Stated task.
Write what comes next in the Chapter 7 bankruptcy stipulations excerpt below, picking up right after the stipulation on the monthly gross incomes of the defendant and his wife.

Extract to read.
Begin

The parties submitted the following stipulations:

1. Defendant filed his voluntary Chapter 7 petition for relief on March 14, 2018.

2. Defendant is married and lists four dependent children ages 18, 16, 10, and 3.

3. Defendant's Schedule A/B—Property, part 1, question 1, discloses Defendant's interest in real property at 36465 Timberlane Drive, Solon, Ohio, and values that interest at $160,000.

4. Defendant's Schedule A/B—Property, part 4 question 17, lists a Chase Checking account with a balance of $20.

5. Defendant's Schedule A/B—Property, part 4, question 19, lists his interests in Kenloky Enterprises, Meshach Music Group LLC, and Brooks Entertainment LLC.

6. Defendant's Schedule D—Creditors Who Have Claims Secured by Property lists [debts] to Comerica Band and Loancare Servicing Center secured by the property located by the Timberlane Drive property.

7. Defendant's Schedule E/F—Creditors Who Have Unsecured Claims lists $365,518 of debt, which includes an $118,975 debt to Mercedes Benz Financial.

8. Defendant's Schedule I—Your Income lists monthly gross incomes of $11,538 and $3,768 for he and his wife, respectively.

End

Dataset records.
Begin

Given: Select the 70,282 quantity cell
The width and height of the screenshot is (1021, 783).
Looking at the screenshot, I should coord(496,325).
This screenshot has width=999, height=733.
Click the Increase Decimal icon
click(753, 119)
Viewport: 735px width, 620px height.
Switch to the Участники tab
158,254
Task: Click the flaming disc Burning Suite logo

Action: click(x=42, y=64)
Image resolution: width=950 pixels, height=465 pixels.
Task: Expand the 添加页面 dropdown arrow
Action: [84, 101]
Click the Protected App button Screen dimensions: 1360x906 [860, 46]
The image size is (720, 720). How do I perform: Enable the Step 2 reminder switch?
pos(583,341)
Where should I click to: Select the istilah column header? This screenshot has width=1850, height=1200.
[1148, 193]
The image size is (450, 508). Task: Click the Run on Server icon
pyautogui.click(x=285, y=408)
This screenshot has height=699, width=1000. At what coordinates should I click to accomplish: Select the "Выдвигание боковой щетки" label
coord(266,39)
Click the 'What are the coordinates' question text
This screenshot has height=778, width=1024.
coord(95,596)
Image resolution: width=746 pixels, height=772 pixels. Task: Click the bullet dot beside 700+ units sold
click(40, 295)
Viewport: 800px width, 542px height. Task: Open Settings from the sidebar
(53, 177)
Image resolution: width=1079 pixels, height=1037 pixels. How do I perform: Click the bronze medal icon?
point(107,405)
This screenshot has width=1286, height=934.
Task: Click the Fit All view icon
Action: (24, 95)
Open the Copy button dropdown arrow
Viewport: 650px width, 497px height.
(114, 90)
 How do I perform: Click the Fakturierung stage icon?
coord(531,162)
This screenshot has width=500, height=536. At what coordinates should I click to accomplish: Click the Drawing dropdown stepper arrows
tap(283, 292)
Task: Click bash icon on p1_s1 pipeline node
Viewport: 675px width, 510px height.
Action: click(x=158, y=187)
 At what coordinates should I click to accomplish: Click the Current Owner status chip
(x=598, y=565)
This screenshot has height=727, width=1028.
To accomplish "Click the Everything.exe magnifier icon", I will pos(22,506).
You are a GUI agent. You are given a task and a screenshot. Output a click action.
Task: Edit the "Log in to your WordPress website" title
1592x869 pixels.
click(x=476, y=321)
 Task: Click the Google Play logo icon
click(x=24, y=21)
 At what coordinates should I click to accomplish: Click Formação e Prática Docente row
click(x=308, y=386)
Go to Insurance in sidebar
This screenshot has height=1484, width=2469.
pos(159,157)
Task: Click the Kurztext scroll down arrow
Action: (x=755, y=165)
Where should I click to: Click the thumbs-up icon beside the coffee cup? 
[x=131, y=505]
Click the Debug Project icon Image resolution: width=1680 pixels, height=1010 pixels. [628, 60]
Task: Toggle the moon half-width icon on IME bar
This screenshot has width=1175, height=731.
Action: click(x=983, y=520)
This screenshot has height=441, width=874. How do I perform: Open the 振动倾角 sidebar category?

End

Output of the exercise.
9. Defendant's Schedule J—Your Expenses includes a $1,380 mortgage payment, $2,800 for the care of a minor child in New York, $1,900 for an apartment in Georgia, $500 for transportation between Cleveland and Georgia, $790 for the lease on wife's car, and $450 for vehicle insurance.

10. In the Declaration About an Individual Debtor's Schedules, Defendant declared under penalty of perjury that his schedules and summary of schedules are true and correct.

11. Part 2, question #4 of Defendant's Statement of Financial Affairs ("SOFA"), which asks "Did you have any income from employment or from operating a business during this year of the two previous calendar years?" lists 2018 year-to-date income of $11,870, 2017 income of -$4,520, and 2016 of -$5,240.

12. Part 6, question 15 of the SOFA, which asks "Within 1 year before you filed for bankruptcy or since you filed for bankruptcy, did you lose anything because of theft, fire, other disaster or gambling?" lists a stolen 2016 Mercedes Benz S550 in September 2017, for which Nationwide Insurance has not paid the claim.

13. Part 11, question 27 of the SOFA, which asks "Within 4 years before you filed for bankruptcy, did you own a business or have any of the following connections to any business?" lists Brooks Entertainment, Kenloky Enterprises, and Meshach Music Group.

14. Defendant signed his SOFA declaring under penalty of perjury that his answers are true and correct.

15. Defendant appeared before Sheldon Stein, the Chapter 7 trustee, for the [Section] 341 meeting of creditors on June 26, 2018.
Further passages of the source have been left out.